SEC subpoenas six as turnpike probe in Oklahoma expands.

DALLAS - The Securities and Exchange Commission has subpoenaed five current members and one former member of the Oklahoma Turnpike Authority to give depositions this month about agency bond issues and underwriter selection during the past five years, officials said on Friday.

The request for depositions appears to be part of an ongoing SEC investigation into potential securities laws violations that was started last fall when the agency's enforcement division asked for documents on turnpike and school cash management program bond issues.

"I think this is a continuation and expansion of what they were doing before," said Gilbert Gibson, a Lawton, Okla., bank executive and secretary-treasurer of the Oklahoma Turnpike Authority. "It appears they want to ask us about the selection of underwriters."

Gibson said he received a subpoena and a letter dated April 18 from Lauren Albrecht, a senior counsel in the SEC's division of enforcement, requesting documents on subjects such as the criteria for evaluating bond issue participants and the procedure for engaging underwriters and senior managers.

The SEC asked for documents and information on bonds sold from Jan. 1, 1989, to the present, an expansion of its request last fall for materials on a 1992 Oklahoma Turnpike Authority issue in 1992.

The issues are:

* A $608 million refinancing in 1992. Merrill Lynch & Co. and Stifel, Nicolaus & Co. served as lead underwriters.

* A $558 million refunding issue in 1989 with Dean Witter Reynolds as senior manager and Stifel as one of three co-senior managers.

* A $50 million issue in 1992, with Stifel as the senior manager.

Members who served on the board when those bonds were issued were subpoenaed to make the depositions, which were initially scheduled this week and now are being rescheduled to later this month in Oklahoma City after documents are gathered, officials said.

In addition to Gibson, other current turnpike authority members who received subpoenas are: James Orbison, chairman and Tulsa attorney; Jim Scott, an Oklahoma City businessman; and Sam Scott, a nursing home owner-operator in Muskogee.

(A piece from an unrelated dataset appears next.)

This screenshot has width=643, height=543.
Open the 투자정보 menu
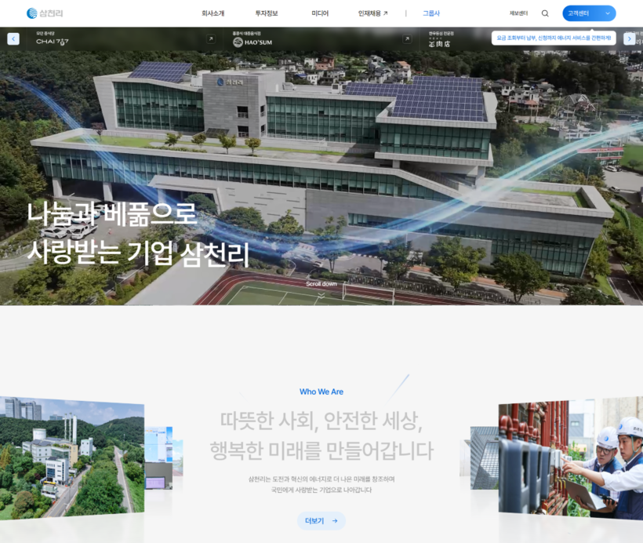tap(266, 13)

Also subpoenaed was John Kilpatrick of Oklahoma City, a former board member who left in 1992.

Mick LaFevers, vice chairman and a Poteau, Okla., businessman, said he has been called to testify, but is still awaiting the subpoena, which he was told will arrive this week after going to an incorrect address.

"We fully intend to cooperate with anything the SEC wants," LaFevers said. "We have nothing to hide. We feel good about our process."

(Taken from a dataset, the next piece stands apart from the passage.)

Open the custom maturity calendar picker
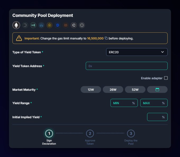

He said Oklahoma has one of the strictest procedures for selection of underwriters because the deals must be approved by the state's bond oversight commissions.

LaFevers said he believes the investigation into Oklahoma stemmed from the controversy over a New Jersey Turnpike Authority deal, in which the bond industry allegedly used its influence to get negotiated deals.

However, others have said that Oklahoma has its share of influence peddling. In February, state Sen. David Herbert asked the SEC to expand its investigation into bond issues in the state and examine the role of the investment industry. At that time, he said several firms got most of the state business.

Investment banking firms that were lead underwriters for the Oklahoma Turnpike Authority during the past five years gave few comments.

Merrill Lynch spokesman Jim Wiggins said, "We were selected as underwriters based on our presentation and our abilities."

Wiggins said he could not speak for the SEC on what has prompted the investigation.

A Stifel spokesman could not be reached for comment. Dean Witter Reynolds executives referred calls to an official, who in turn could not be reached for comment.

Last fall, the SEC wrote a letter to the Oklahoma Executive Bond Oversight Commission requesting documents for the 1992 turnpike refinancing as well as three, two-part bond issues for Oklahoma school cash management programs from 1990 to 1992. St. Louis-based Stifel, which is the top underwriter in Oklahoma, was one of the senior underwriters or the lead underwriter on all the issues.

SEC spokesman Michael Jones said he would not confirm or deny the investigation as a matter of agency policy.

Oklahoma turnpike officials and the state bond adviser said they have complied with all SEC requests for documents in the past.

"We have turned over everything from our office. We were contacted in November," Oklahoma Turnpike Authority spokeswoman Mary Kay Audd said last week. "Now they are going to the individual members to interview them."